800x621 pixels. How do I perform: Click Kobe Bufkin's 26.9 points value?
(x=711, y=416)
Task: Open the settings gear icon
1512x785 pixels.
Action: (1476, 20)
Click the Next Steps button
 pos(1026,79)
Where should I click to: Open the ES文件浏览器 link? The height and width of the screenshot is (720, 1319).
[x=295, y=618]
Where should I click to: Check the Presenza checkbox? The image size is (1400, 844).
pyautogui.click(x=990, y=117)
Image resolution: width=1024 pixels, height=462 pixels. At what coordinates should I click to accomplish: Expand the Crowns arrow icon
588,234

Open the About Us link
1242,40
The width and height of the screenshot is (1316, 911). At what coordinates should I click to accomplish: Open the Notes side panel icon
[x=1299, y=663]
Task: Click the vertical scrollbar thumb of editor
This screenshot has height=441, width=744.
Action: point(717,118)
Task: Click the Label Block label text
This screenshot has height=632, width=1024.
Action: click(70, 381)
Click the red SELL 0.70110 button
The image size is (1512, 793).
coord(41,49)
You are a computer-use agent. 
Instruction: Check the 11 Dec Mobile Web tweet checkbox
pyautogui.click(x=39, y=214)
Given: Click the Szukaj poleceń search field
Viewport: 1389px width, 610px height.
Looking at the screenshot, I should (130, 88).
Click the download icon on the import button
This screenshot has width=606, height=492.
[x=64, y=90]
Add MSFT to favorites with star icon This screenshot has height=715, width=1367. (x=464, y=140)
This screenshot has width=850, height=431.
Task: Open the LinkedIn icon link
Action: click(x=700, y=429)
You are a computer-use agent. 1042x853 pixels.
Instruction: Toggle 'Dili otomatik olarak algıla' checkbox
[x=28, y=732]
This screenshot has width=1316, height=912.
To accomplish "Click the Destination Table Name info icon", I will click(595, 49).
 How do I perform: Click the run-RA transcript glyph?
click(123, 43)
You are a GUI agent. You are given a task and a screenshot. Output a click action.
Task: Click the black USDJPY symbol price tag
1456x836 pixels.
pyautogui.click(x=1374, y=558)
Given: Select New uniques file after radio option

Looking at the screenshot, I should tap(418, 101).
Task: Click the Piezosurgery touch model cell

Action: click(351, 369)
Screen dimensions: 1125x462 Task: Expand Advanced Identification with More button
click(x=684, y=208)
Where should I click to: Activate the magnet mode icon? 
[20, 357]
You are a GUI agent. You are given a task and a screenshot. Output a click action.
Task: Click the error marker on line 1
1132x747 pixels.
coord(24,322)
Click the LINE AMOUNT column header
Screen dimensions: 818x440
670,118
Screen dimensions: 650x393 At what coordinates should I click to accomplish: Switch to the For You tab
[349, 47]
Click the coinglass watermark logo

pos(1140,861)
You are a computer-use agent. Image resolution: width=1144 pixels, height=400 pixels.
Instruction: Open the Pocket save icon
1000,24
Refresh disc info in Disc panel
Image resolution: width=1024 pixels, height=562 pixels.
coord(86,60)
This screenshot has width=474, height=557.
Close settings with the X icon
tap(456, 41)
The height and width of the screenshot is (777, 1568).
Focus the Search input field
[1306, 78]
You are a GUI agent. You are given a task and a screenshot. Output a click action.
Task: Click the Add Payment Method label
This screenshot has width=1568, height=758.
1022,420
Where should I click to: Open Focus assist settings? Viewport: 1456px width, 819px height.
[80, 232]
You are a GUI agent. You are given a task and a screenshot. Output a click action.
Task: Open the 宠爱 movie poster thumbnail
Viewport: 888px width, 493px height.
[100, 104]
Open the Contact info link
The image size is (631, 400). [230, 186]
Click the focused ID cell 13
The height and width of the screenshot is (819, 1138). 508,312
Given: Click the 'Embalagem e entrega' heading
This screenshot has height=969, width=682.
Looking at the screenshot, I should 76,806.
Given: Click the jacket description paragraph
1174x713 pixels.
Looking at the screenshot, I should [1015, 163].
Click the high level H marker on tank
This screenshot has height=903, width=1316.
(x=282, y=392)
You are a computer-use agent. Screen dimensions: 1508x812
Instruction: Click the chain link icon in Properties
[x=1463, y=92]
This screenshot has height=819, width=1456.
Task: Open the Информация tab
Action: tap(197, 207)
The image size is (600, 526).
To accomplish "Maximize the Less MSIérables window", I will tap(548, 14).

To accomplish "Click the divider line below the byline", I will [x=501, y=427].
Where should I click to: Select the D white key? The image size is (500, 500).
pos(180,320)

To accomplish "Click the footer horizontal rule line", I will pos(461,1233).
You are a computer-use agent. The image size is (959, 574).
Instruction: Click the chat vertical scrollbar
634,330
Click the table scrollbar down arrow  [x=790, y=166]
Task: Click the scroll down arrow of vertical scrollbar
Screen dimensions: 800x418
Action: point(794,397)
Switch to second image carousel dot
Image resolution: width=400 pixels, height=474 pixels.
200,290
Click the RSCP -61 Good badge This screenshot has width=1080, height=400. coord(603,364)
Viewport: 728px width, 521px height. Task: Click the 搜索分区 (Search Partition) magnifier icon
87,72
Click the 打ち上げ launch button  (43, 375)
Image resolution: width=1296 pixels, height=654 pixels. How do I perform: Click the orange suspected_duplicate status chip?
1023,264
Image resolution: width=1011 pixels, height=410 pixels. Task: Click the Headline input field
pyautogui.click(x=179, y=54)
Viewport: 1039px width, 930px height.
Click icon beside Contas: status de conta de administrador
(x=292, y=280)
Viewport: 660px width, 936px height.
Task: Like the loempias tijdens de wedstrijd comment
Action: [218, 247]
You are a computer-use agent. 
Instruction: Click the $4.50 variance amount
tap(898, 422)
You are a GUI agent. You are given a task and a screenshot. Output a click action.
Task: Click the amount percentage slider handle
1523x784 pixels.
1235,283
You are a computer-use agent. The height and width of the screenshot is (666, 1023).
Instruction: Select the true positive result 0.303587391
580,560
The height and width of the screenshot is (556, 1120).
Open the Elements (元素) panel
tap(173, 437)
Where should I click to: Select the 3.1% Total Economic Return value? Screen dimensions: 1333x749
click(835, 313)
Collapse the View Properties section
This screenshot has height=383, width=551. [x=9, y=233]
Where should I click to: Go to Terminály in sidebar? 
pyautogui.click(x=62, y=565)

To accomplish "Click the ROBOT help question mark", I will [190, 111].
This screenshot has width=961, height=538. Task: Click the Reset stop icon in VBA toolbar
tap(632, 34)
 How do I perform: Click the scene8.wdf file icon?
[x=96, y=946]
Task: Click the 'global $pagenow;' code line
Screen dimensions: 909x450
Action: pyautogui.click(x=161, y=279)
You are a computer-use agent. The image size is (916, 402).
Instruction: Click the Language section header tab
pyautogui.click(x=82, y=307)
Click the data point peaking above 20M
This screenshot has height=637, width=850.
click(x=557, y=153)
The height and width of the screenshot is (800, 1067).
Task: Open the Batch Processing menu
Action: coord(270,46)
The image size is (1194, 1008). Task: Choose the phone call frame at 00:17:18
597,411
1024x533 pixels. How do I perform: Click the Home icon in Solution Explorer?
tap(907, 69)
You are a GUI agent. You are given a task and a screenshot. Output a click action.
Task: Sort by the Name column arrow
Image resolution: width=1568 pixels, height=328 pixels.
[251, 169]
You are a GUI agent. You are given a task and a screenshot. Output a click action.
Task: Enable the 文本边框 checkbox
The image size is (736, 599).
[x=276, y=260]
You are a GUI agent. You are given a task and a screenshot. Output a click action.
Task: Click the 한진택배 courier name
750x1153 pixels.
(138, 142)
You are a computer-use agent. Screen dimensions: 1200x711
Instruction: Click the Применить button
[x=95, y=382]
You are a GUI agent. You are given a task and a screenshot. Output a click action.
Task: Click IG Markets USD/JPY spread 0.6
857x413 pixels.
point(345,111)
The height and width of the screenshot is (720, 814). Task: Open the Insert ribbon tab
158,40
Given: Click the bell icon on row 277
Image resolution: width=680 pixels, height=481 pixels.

= = = =

Set down nothing but the lines from the one with "Given: Click the bell icon on row 277" through the end of the records, keeping each line exactly as written and including both ends.

▸ Reply to the exercise
Given: Click the bell icon on row 277
Image resolution: width=680 pixels, height=481 pixels.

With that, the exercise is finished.